Project Plan Files: A Simple Technique for AI-Assisted Development

January 15, 2025
A digital project board with glowing elements, representing the fusion of AI assistance and project management.

Through extensive work with AI coding tools, we've found that maintaining a simple project-plan.md file in our repositories dramatically improves our development flow. This straightforward technique has become essential to our AI pair programming practice. Here's what we've learned works.

The Problem with Unstructured AI Development

If you've spent time coding with AI assistants, you've probably noticed how they excel at understanding your immediate requests but lack the strategic oversight that a good project manager provides. Sure, ChatGPT now has its Memory feature, but when we're deep in development with tools like Cursor Composer, we need something more structured and project-focused.0

The Living Project Plan Approach

Here's what's working incredibly well for us: When we start a new feature branch, our first step is opening Cursor Composer (Cmd+I) and having a high-level discussion about what we're building. But instead of jumping straight into code, we ask Composer to create a structured project plan document that outlines our development strategy.

This plan document becomes our source of truth - much like a product requirements document or sprint planning board. Every time we start a new coding session, we include it in our context with Composer. As we make progress, we explicitly ask Composer to update the plan, tracking completed items and adjusting our strategy as needed.

Why This Works So Well

What makes this approach particularly effective is how it mirrors established project management practices while integrating seamlessly with modern development workflows. The plan document lives in our repository, version controlled alongside our code. When we come back to a project after a few days (or weeks), we have a clear record of decisions made, progress achieved, and next steps to take.

Real World Example

Let's say we're adding a new feature to our authentication system. A typical session might look like this:

Us: We need to add OAuth2 support to our auth system. Let's create a project 
    plan document to track this.

[Composer creates initial project-plan.md with requirements, milestones, and 
 technical considerations]

[Later that week...]

Us: Here's our project plan for the OAuth2 implementation. We completed the 
    client configuration milestone. What's the next priority?

Composer: According to the plan, we've completed the basic client setup 
         milestone. The next priority is implementing the authorization 
         callback endpoint...

The beauty of this approach is that it creates a natural project management flow between sessions. Each time we make progress, we update the plan. Each time we start a new session, we have clear direction and context.

Making It Part of Your Workflow

We've found it's important to treat this plan like any other project management artifact. After any significant changes, we explicitly ask Composer to update it. We maintain clear sections for Requirements, Completed Items, Current Sprint, and Next Steps. Sometimes we even include architecture decisions and key implementation details in the plan.
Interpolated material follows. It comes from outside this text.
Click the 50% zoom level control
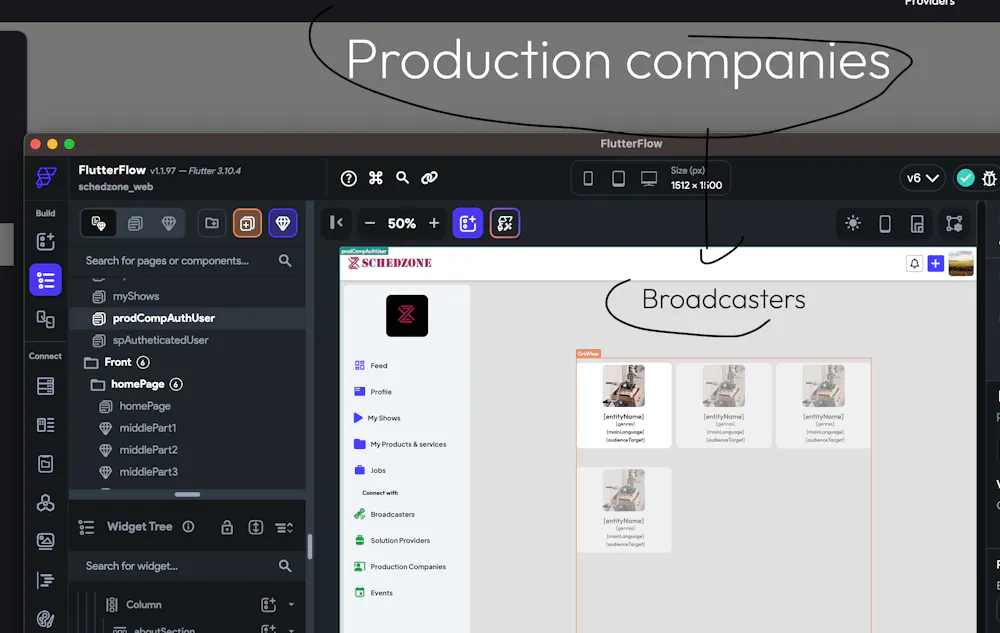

This isn't just about tracking progress - it's about creating living project documentation that evolves with our development. It helps us stay organized, helps our team understand what's happening, and gives us a clear path forward at every step.

Reducing Cognitive Load with AI Memory

One of the most powerful benefits of this approach emerges when returning to a project after time away. Whether it's Monday morning after a weekend, or coming back after working on different projects, the combination of AI and a structured plan acts as a powerful memory prosthesis.

Instead of spending the first hour trying to reconstruct where you left off, you can share the plan with Composer and immediately get meaningful guidance. The AI can quickly parse the technical details, current status, and next steps, presenting them in a way that maps to your current context.

This cognitive offloading is particularly valuable for:

  • Recalling specific technical decisions and their rationales
  • Tracking dependencies that aren't immediately visible in the code
  • Remembering edge cases and planned error handling
  • Maintaining consistency in architectural patterns across sessions

The AI becomes particularly valuable here because it can do more than just regurgitate the plan - it can connect dots between different parts of the project, suggest optimizations based on completed work, and help you avoid repeating paths you've already decided against.

Have you tried anything similar in your AI-assisted development workflow? We'd love to hear about your experiences and techniques for structured AI development.